Но веселье не пострадало. Оно вспыхнуло с новой силой, и стоило страдальцу после стакана вина открыть рот, чтоб передать пережитые ощущения, все бились в судорогах.
Время давно скатилось за полночь. Уже и засевальщики, щедро разбросав у порога зерна пшеницы «заспивали» по своим хатам, а спать, не хотелось, и никто не вспоминал неудавшуюся гусиную охоту.
- А что за зверя такого ряженые изображали?
- О-о-о, это исторический зверь.
- Ну, да, в мифологии двуголовые звери упоминаются, - согласился Ник Мих. – В Чернобыльском Полесье, поди, и не такие хаживают…
- Нет, тут своя история. А зверь называется – «козлокабан», Покровский. Есть в соседнем селе два охотничка. От них-то «козлокабан» свою историю и ведет. – Василь хохотнул, должно, вспоминая эту самую историю.
- Года три это было.

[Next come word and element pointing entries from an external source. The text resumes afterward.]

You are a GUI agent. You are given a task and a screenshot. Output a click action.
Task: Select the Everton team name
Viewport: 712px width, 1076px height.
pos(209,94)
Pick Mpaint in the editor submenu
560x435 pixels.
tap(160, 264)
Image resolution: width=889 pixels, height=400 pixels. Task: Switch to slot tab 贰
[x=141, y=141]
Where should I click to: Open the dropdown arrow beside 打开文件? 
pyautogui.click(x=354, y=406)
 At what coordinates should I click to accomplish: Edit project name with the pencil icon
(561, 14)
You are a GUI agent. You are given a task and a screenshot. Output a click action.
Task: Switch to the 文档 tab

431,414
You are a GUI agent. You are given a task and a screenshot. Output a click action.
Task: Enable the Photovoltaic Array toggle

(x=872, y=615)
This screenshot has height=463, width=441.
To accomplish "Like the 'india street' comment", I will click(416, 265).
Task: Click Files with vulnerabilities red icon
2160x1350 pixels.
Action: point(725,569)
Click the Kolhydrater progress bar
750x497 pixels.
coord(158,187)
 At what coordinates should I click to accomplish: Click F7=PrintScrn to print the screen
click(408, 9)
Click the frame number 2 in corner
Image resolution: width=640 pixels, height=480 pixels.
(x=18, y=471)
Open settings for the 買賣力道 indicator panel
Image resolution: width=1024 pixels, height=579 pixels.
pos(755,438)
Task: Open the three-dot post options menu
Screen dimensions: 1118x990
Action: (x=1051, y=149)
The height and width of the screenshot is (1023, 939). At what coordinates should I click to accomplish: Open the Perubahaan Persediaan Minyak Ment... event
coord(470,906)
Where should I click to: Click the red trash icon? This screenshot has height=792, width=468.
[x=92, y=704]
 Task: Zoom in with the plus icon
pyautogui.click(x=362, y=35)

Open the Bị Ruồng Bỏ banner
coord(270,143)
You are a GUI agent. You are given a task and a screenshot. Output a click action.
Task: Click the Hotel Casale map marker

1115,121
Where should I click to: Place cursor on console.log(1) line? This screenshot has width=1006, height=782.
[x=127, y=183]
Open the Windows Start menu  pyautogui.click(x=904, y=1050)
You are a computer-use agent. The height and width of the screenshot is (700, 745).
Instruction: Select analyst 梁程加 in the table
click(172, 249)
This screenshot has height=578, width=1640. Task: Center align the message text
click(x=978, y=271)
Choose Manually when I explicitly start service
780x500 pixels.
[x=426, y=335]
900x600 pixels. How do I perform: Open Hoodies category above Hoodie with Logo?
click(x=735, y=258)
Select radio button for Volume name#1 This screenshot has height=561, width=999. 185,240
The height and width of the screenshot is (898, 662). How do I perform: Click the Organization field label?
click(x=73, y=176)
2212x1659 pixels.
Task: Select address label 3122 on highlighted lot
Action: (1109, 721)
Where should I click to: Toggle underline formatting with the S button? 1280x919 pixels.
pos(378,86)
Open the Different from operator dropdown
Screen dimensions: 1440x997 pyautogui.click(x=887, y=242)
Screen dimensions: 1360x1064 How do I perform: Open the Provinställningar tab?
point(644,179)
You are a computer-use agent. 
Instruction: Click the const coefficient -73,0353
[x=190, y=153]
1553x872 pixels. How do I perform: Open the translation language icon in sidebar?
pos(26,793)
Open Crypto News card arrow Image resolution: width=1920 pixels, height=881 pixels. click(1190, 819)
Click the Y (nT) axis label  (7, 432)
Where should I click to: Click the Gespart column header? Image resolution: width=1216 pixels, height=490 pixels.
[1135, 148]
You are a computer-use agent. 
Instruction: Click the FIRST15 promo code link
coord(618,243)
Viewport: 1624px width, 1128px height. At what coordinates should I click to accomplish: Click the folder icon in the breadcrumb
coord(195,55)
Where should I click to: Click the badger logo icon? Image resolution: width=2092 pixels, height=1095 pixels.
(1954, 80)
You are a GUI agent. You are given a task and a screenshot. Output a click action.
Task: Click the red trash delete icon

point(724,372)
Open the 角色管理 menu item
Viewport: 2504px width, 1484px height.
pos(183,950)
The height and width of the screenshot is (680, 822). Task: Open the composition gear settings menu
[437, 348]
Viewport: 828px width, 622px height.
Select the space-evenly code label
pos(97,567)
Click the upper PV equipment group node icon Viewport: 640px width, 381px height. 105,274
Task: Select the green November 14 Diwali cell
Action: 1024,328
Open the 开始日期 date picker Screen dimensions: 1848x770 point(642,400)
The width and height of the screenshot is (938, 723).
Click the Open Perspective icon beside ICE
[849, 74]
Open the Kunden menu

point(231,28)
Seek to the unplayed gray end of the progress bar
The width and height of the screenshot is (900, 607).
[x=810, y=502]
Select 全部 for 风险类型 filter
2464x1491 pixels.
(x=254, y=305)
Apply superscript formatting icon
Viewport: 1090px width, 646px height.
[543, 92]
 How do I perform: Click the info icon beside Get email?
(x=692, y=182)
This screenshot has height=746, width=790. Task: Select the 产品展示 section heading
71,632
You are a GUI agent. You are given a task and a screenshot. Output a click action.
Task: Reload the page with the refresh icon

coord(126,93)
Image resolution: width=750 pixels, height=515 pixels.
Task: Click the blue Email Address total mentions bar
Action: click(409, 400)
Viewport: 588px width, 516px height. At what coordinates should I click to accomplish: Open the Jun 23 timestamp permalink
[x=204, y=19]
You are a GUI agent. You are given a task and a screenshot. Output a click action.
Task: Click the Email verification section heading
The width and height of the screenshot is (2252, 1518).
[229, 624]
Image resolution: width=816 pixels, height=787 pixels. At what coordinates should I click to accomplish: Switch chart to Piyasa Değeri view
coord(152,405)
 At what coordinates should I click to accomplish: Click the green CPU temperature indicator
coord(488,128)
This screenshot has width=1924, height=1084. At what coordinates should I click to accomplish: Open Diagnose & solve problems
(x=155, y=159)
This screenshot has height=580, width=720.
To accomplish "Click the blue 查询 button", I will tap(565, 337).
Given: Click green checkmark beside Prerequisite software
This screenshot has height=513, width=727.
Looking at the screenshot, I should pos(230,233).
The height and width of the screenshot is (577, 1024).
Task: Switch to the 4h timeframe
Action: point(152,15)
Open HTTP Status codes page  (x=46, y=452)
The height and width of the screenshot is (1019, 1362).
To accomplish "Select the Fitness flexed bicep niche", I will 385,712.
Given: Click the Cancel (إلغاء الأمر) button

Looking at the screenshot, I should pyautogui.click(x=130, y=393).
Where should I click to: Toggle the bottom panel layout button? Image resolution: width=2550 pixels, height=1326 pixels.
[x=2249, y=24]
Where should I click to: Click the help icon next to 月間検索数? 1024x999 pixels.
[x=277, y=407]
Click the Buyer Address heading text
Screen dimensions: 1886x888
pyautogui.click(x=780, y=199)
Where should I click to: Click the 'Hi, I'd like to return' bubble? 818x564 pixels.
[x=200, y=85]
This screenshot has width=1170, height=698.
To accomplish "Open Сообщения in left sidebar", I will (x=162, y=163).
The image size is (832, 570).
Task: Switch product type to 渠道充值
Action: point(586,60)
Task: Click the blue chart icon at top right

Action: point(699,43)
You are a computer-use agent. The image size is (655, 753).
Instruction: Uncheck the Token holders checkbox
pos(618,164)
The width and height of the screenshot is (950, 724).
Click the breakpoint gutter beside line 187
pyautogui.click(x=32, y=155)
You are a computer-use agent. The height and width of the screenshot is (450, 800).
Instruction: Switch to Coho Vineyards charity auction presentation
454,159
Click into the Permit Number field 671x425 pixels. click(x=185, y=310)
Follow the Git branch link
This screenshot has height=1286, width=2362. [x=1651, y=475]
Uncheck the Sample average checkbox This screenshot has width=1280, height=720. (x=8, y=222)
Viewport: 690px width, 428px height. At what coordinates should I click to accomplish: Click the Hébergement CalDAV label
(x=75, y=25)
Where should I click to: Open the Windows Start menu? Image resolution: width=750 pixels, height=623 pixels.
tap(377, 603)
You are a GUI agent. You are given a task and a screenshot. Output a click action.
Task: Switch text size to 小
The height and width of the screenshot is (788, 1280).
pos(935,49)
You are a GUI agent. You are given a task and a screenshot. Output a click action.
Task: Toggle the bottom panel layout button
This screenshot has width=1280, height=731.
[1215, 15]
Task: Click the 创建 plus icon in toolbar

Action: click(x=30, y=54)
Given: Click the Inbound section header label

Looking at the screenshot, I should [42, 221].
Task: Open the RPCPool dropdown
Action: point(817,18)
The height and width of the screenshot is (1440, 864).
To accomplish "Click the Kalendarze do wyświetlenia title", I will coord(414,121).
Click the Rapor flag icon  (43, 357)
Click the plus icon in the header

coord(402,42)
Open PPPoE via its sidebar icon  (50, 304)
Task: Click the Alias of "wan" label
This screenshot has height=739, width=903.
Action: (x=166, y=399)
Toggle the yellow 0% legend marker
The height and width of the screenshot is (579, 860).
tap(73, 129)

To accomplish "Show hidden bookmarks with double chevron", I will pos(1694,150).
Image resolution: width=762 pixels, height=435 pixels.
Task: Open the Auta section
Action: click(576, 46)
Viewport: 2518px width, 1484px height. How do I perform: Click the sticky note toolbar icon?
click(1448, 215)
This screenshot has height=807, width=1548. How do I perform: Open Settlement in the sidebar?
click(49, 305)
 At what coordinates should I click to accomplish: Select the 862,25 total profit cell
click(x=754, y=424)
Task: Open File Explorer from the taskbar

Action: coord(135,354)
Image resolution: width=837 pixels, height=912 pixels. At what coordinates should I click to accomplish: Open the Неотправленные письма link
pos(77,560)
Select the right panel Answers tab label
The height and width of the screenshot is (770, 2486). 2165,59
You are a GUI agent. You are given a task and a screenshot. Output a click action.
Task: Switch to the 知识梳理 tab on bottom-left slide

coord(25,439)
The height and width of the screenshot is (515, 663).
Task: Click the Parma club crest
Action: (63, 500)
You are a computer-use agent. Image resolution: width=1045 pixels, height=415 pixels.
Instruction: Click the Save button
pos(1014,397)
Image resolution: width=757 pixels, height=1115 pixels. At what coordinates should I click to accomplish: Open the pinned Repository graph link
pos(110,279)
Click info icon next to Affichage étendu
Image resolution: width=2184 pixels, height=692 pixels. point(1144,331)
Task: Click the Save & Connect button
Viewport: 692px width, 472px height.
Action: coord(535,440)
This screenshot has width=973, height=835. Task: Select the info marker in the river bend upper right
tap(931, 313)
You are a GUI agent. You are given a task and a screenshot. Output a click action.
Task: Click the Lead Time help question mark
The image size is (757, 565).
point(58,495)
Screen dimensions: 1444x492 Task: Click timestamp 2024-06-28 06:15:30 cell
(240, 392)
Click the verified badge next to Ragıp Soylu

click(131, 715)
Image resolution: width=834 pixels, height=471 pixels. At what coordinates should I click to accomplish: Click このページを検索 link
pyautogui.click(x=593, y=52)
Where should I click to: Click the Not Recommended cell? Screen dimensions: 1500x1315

Зима стояла замётная. Январь. Тринадцатое. К тому ж – пятница. Тоже по селам Щедрый вечер встречать готовились. Да не все «урочного часа» дожидаются. С утра начинают. А кто и не перестает.
- Э-т-т, точно, нетерпелив наш человек, - согласился Владимир Дмитрич. – «Винни-Пуховщина» - явление не английское. В сути своей, оно нашенское. Такие слова: «Кто ходит в гости по утрам, тот поступает мудро: то там сто грамм, то здесь сто грамм – на то оно и утро» - могли родиться только у нас.
Вот так оно и было. Или почти так. Во всяком случае, началось с этого.
***
…Броня очнулся от женских голосов. Они, то растворялись, то вновь звенели над ухом. Все качалось и плыло. Качалась каменка, полок с лежащим на кожушке мужиком, даже сама баня, словно избушка на курьих ножках, неуверенно переминалась с ноги на ногу.
- Яка-а мерзота, знову нализався...Одын вже допився до биса, тай ты хош..,- орала баба.
- Кривоносиха, - признал Броня. – Во, как заходится. – Он обнаружил себя сидящим на полу бани в обнимку с ружьем. Кума покладисто тормошила что-то бормотавшего Петра. Под его головой недовольно шелестел березовый веник. Ночь теперь, или день, и почему он здесь?.. Хоть в висках и тукало, Броня, узрев пожмаканную и заросшую рожу кума, стал припоминать…
- Добрыранок...Здоровенькы булы...Зи святом, - отбарабанил речитативом Петро Кривонос, просовывая кудлатую голову в хату Брони Ляшевича.
Хозяин завтракал. Обстоятельно. В миске белели вареники с творогом, истекали ароматом нежные голубцы. Румяная яичница с поджаристой подчеревкой вызвала у Кривоноса легкое головокружение. Петро проглотил слюну.
- Не снидал? – приметил Броня, как прыгнул кумов кадык.
- Ще ни.
- Что так ?
- Та-а.., учора пийшов до свата: чоки – чмоки…- запизднився... Приходжу, а вона стоить...со скалочкою. Який тут сниданок...
- Хорошо припозднился, если к завтраку встрелила. Ну, садись. Кофейку налить?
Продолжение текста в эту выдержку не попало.